Exactly reproduce the lines from the line bearing "Task: Click the" through the end of the listing, inclusive of both; pictures are to be omitted.

- - - -

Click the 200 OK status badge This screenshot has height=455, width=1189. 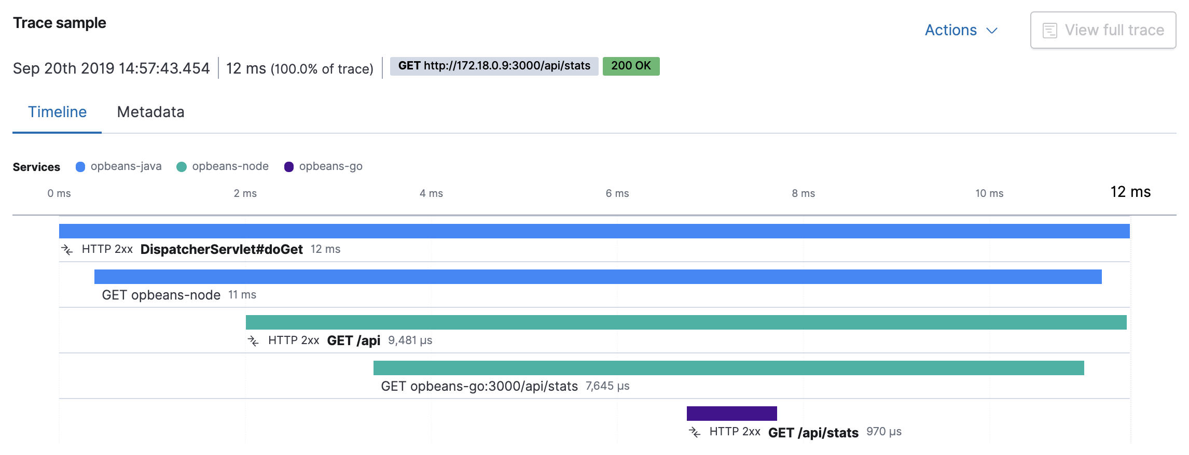click(630, 66)
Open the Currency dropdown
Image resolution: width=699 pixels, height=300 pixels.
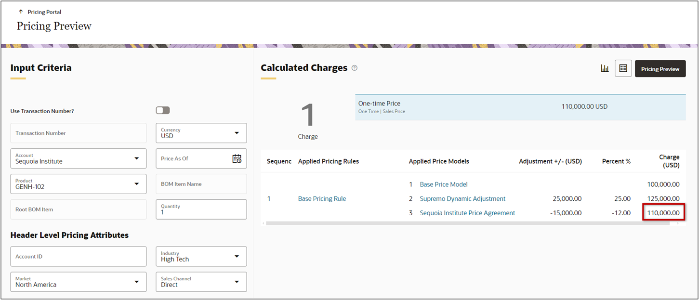pyautogui.click(x=237, y=133)
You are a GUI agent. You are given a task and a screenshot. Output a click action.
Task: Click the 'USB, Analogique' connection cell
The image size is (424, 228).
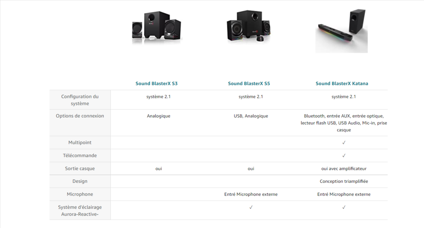pos(251,116)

- - - -

Written answer
Task: Click the 'USB, Analogique' connection cell
The image size is (424, 228).
pos(251,116)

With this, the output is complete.